In the twenty-first century, astrophysicists declared: the entire universe arose from nothing. The great black holes of the cosmos, forming over billions of years, from which billions of stars are born, themselves originate from the void. Thus life arises from matter, and matter itself from emptiness. In a single phrase: from Nothing emerged the world. The aesthetic implication of this: the universe has no past. It is without history. And since black holes and constellations themselves dissolve back into space, the world has no future either. Which means ultimately: our minuscule human civilization has no purpose at all. For that which has neither past nor future—how shall we perceive its destiny? From Nothing it came, and to Nothing it shall return.
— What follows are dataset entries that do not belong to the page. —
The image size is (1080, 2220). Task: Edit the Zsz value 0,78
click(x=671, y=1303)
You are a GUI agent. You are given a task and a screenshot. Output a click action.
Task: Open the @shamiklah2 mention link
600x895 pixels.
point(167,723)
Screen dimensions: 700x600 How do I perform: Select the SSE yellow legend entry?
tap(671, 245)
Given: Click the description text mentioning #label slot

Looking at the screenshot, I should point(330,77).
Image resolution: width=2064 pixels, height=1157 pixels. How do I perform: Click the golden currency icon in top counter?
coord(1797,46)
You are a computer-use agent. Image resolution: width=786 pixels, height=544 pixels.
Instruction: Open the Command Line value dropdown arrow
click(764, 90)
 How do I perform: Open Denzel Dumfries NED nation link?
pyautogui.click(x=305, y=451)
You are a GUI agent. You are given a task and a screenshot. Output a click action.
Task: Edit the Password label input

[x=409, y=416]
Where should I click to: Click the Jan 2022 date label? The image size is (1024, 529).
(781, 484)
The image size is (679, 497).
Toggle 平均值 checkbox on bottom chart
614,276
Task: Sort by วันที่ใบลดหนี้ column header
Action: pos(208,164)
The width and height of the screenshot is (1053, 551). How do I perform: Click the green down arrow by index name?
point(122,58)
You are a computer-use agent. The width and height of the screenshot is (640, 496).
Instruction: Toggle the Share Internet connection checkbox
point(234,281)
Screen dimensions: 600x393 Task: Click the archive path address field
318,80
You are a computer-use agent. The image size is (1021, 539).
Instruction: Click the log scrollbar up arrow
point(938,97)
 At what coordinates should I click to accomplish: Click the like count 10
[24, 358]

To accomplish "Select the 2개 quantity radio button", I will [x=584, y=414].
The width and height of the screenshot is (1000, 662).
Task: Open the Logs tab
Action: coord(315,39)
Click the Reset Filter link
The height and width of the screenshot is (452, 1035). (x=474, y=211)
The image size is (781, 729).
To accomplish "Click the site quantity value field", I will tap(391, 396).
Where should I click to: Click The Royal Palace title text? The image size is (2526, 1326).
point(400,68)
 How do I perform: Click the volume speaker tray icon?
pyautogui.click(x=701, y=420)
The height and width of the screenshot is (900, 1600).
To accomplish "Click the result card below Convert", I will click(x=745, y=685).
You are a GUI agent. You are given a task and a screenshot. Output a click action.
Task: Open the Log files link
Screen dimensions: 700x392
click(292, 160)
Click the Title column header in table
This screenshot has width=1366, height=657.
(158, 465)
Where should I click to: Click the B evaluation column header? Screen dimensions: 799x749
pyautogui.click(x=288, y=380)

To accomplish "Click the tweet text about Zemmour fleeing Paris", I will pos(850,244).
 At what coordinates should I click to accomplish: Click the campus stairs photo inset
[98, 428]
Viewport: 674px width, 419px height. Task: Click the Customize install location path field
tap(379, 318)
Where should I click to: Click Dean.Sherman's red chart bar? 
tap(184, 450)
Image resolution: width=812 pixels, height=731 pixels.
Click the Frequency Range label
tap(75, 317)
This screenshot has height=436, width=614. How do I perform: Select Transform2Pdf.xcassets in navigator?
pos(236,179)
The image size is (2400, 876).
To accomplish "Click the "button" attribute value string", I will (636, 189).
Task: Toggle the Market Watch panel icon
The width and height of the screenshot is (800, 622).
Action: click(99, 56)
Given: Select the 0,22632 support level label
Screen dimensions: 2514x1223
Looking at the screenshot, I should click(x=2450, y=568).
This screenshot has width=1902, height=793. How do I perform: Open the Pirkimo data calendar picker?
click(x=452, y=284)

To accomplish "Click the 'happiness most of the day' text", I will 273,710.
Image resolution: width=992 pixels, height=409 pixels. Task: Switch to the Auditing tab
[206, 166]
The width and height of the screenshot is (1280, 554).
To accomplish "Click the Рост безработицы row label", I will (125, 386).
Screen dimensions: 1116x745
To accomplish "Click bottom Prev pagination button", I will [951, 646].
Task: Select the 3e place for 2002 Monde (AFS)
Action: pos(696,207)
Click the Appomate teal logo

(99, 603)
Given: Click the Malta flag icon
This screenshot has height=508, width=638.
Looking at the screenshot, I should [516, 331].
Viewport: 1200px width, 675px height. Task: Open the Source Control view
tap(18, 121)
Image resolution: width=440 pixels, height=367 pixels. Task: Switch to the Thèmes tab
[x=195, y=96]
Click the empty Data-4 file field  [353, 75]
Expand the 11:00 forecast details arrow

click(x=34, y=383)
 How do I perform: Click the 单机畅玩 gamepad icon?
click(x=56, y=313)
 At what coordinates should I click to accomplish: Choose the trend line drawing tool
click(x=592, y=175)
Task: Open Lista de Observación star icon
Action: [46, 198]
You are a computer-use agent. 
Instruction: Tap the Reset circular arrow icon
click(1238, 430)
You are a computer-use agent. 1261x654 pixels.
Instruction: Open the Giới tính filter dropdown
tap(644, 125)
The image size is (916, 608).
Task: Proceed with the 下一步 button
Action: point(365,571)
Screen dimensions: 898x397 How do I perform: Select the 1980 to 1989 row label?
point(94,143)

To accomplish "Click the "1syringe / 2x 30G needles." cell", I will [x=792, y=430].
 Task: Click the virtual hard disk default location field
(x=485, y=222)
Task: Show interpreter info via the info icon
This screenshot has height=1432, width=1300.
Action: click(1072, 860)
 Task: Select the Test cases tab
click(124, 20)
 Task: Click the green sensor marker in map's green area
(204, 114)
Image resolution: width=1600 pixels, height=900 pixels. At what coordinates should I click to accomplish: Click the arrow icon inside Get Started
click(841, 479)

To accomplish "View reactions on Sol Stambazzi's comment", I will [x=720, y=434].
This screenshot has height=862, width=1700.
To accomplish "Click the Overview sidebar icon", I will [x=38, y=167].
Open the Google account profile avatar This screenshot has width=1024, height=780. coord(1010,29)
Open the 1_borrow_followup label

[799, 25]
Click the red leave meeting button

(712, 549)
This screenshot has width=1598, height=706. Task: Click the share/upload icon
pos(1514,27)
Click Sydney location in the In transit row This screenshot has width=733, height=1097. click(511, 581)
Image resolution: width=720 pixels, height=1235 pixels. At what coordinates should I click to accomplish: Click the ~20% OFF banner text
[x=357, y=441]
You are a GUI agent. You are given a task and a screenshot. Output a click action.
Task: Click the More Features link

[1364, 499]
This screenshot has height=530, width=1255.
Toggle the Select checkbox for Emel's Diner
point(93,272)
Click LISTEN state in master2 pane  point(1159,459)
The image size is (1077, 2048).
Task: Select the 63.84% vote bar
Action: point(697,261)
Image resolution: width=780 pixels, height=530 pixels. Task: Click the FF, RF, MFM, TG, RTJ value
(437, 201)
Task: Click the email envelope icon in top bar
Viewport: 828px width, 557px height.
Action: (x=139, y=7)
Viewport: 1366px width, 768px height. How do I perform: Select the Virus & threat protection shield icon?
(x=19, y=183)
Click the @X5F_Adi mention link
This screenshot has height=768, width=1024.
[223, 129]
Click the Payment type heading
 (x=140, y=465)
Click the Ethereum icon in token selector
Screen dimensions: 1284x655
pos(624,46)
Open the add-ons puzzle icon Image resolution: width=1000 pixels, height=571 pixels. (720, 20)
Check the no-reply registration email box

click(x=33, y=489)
Therefore life is only existential. The present alone is singular, indivisible.
 
If this scientific truth is taken as inspiration for human creativity, then which path shall modern aesthetics choose? If life has no goal, only present being—what then shall be the purpose of literature and art? Here one recalls Jean-Paul Sartre. Sartre confined human existence between two boundaries: birth and death. Individual purpose may vary, but civilization’s aim is confined to existence itself. The humanists called this purpose “welfare”—human welfare.
 
In the twenty-first century this word expanded further. Environmentalists, animal lovers named it welfare of life, more broadly—welfare of the world. Yet interpretations of welfare vary by thinker. Hence there is no unity. Market-lovers pursue the welfare of markets. State-lovers, the welfare of states. Religious devotees, the welfare of religion. Linguists, the welfare of language. Civilization is diverse, therefore these various welfares clash, become rivals to one another.
 
Postmodernist Jean-François Lyotard even declared: in a world of many nations, many species, many religions, many languages, many cultures—there can be no universal welfare. Dictatorship may be harmful to America, yet beneficial to Cuba. Capitalism may be welfare for America, yet harmful for Asia. That is but one example—hundreds more could be offered.
 
In the age of globalization, the ideals and cultures of powerful advanced communities devour the underdeveloped and marginal. And in defense of the ideals of the underdeveloped, no honest writers or artists arise. Because market economy has turned them into mouthpieces of the dominant civilizations. It is not that strong honest writers do not exist—but they incline excessively toward morality, erecting an impregnable armor around themselves to escape the grasp of the market. In their universality they see all humanity as one, without distinctions of race, religion, language. But in today’s circumstances, such vision is impractical. That universality cannot establish inner kinship with the specific struggles of the marginalized.
 
Thus the marginalized, unable to locate their identity within such universalism, withdraw into fundamentalist sectarian perspectives. Here arises the gravest catastrophe—the catastrophe of universal humanity. Away from the commercial groups hostile to the soil’s truth, today’s writers live in exile within narrow territories. Their sincerity for welfare is unflawed—but it is not adequate for the age.
 
Oscar Wilde once remarked: “A little sincerity is a dangerous thing, and a great deal of it is absolutely fatal.” The market-writer’s sincerity is scant. The honest writer’s sincerity is excessive. Neither is truly needed by society.
 
Three thousand years ago, Gautama Buddha sought the Middle Path. In the twenty-first century too, the only way for the honest writer—the world-citizen—to undertake the vow of welfare is the Middle Path. A path exceedingly difficult. As if midway between secularism and fundamentalism.
 
The final question remains: who will step forth to tie the bell around the cat’s neck? We already know the fate of martyrs. And yet—it is they whom we need the most today.